§ Tasks to perform
A) In the article on terrorism in Tunisia below, what percentage of the sample held a university degree?
B) Please list each education level reported in the article on terrorism in Tunisia below, along with the share of the sample it accounts for.
C) Carry on the article on terrorism in Tunisia below, picking up after its last sentence.

§ Selected extract
————————

When analysed by qualification, university graduates make up the largest proportion of local Tunisian terrorists, as ongoing youth unemployment makes them an easy target for extremist groups in the country.
This was the main message of a study entitled Terrorism in Tunisia through Court Records presented at the Tunisian Forum for Economic and Social Rights or FTDES held in Tunisia on 26 October, according to a press report.
This was the first study of the Tunisian Centre for Research and Studies on Terrorism or CTRET – a new centre launched by FTDES to carry out studies to analyse the phenomenon of terrorism as well as its various mechanisms and development in order to reflect on solutions.
Developed by lawyers and specialists, the study covered a sample of over 1,000 terrorists – 965 men and 35 women – and is based on 384 court records presented over five years, starting from 2011 to 2015.
40% hold university degree
The study found that Tunisian terrorists have different education levels, with about 40% of them holding a university degree.
In addition, the study pointed out that 33% of the sample had a high school diploma, 13% were graduates from vocational training centres and 4% were completing their secondary school studies.
The largest number of terrorists belonged to the 25-29-year age group (275 people), followed by the 30-34-year age group (243) and the 18-24-year age group (204).
The results of the study showed that there is some variation in the distribution of jihadists within Tunisia. The highest number reside in the governorates of Tunis and Sidi Bouzid where the death of jobless university graduate Mohammed Bouazizi sparked Tunisia’s 2011 popular uprising known as the ‘Jasmine Revolution’, which ended the 23-year authoritarian regime of Zine el Abidine Ben Ali and unleashed unrest across much of the Arab world.
Mass suicide attempt
Last month, the western border town of Kasserine was the site of a mass suicide attempt by unemployed graduates, according to a 21 October report headlined “Mass suicide attempt rocks Kasserine”.
According to the report, 27 unemployed graduates swallowed toxic substances outside the governorate’s headquarters and were taken to hospital for treatment.

————————

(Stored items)
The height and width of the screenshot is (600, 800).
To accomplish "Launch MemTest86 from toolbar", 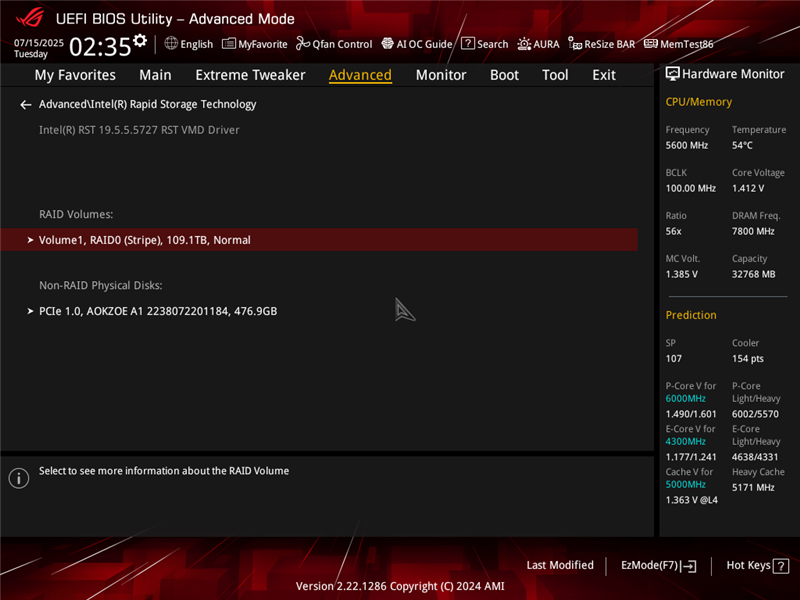I will [678, 44].
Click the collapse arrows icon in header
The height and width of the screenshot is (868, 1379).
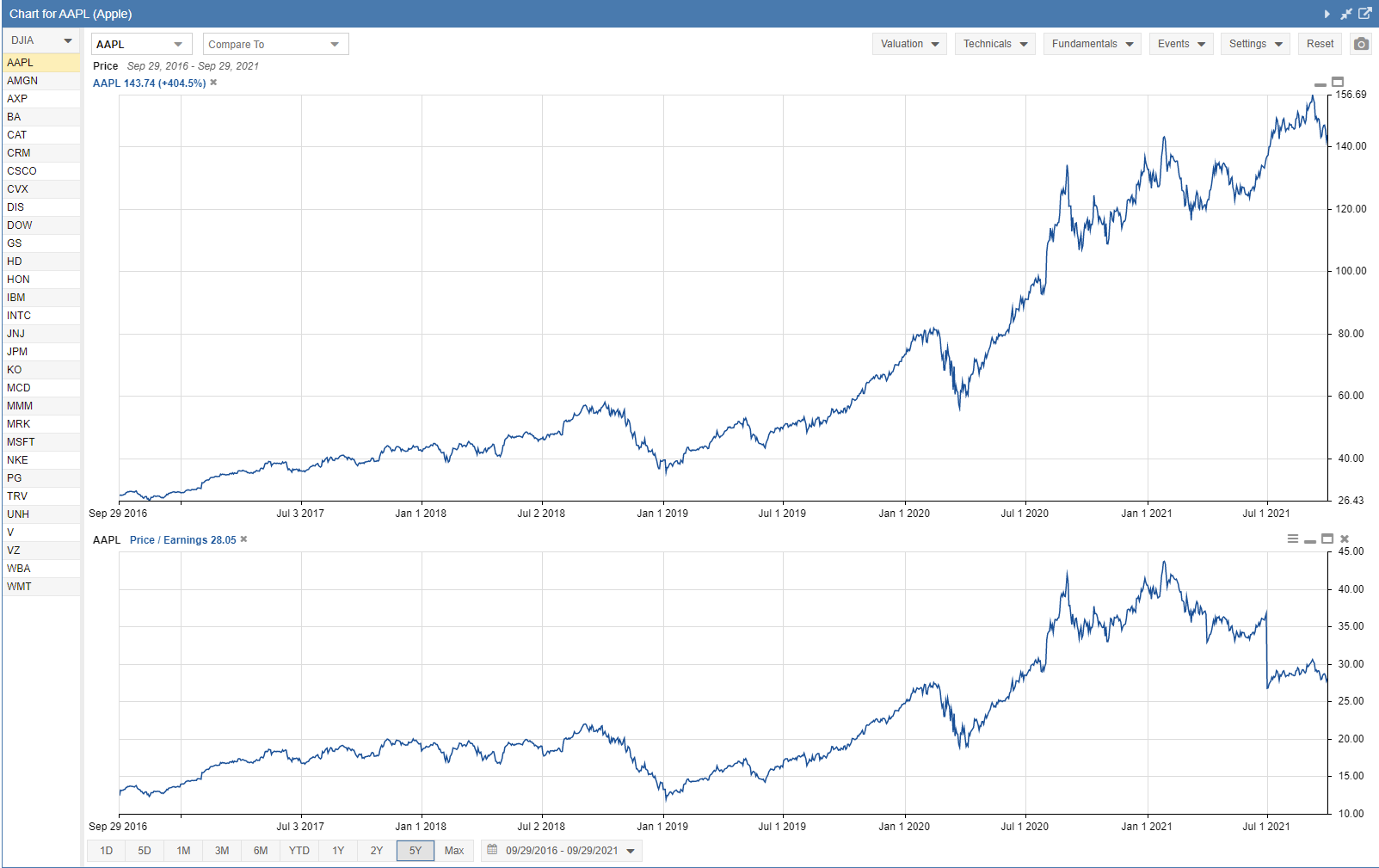click(x=1346, y=14)
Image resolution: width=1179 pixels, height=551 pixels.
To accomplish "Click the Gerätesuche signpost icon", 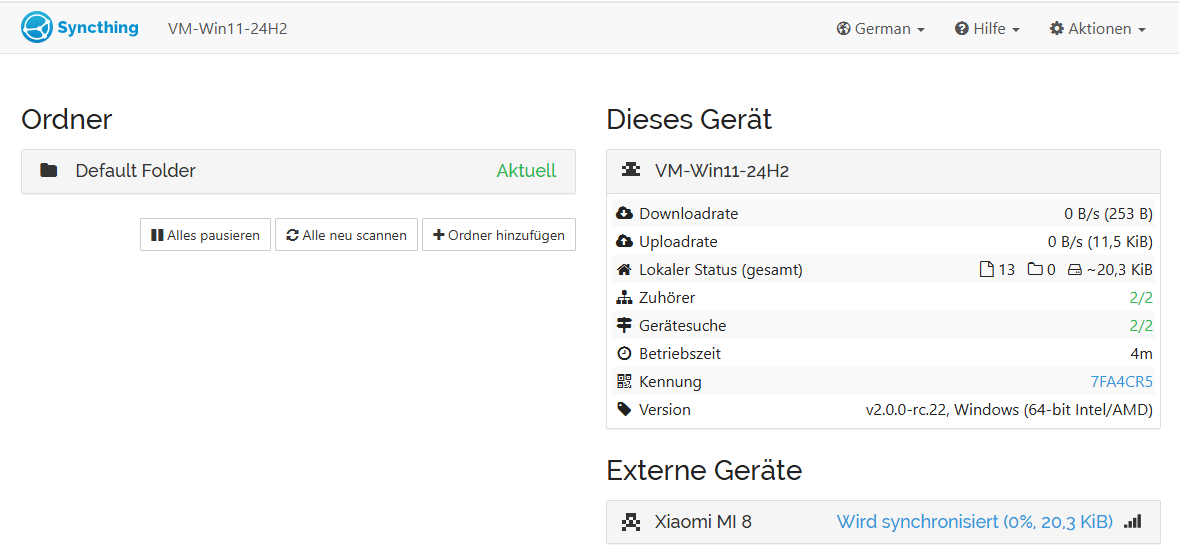I will coord(624,325).
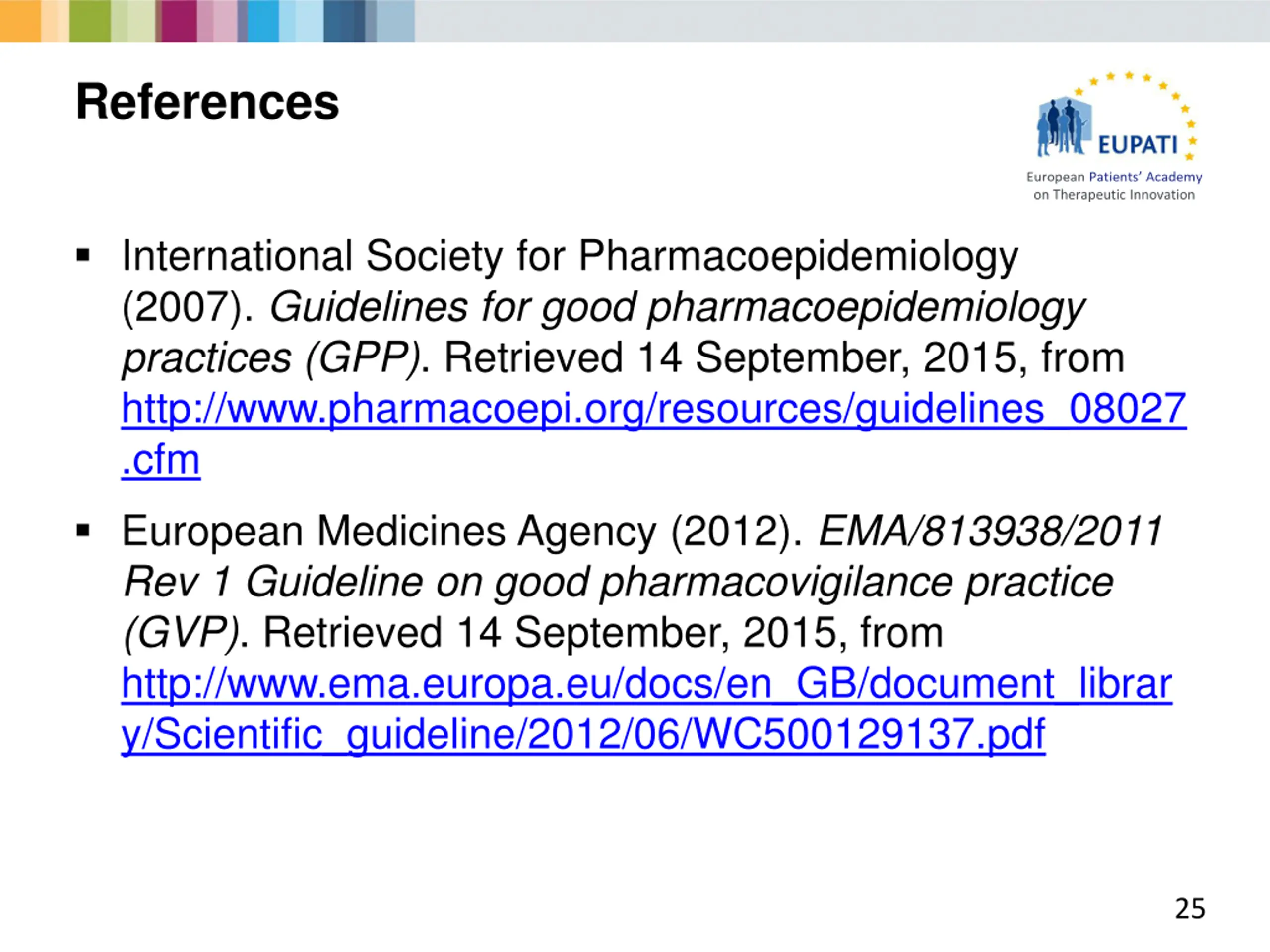Click the magenta swatch in header bar

[179, 21]
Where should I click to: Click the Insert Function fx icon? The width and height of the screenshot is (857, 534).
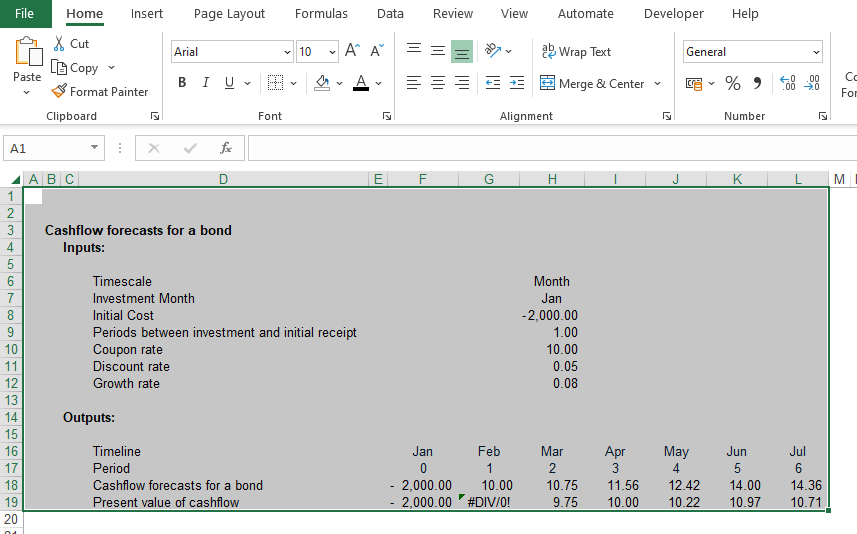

————————

§ Expected results
A) About 40%.

B)
- University degree: about 40%
- High school diploma: 33%
- Graduates of vocational training centers: 13%
- Still completing secondary school: 4%

C)
Kasserine was also the home of unemployed graduate Ridha Yahyaoui who committed suicide in January this year after local authorities removed him from a shortlist for a public sector job.
A short video clip entitled "The choice between a job and death" posted on YouTube, depicts the ongoing protest action by Tunisian university graduates over their circumstances in the town.
Graduate unemployment in Kasserine remains a critical issue for the town’s inhabitants as unemployment among higher education graduates in Kasserine stands at 33.4%, which is almost double the national average of 15.6%, according to the 2014 census.
In addition to an individual’s socio-economic, political and ideological world views, long-term youth unemployment has been identified as one of the possible reasons behind the decision taken by individuals to become fighters for violent extremist groups, according to the 2015 Global Terrorism Index or GTI.
Out of 162 countries, Tunisia was ranked 47 for the direct and indirect impact of terrorism in terms of lives lost, injuries, property damage and the psychological after-effects, according to the 2015 GTI.
In addition to the CTRET report which indicates that university graduates form the biggest proportion of members of terrorist networks in Tunisia, a 2014 report entitled Foreign Fighters in Syria and prepared by the Soufan Group, pointed out that the highest number of fighters joining violent extremist groups in other countries, such as Syria, are also Tunisian nationals.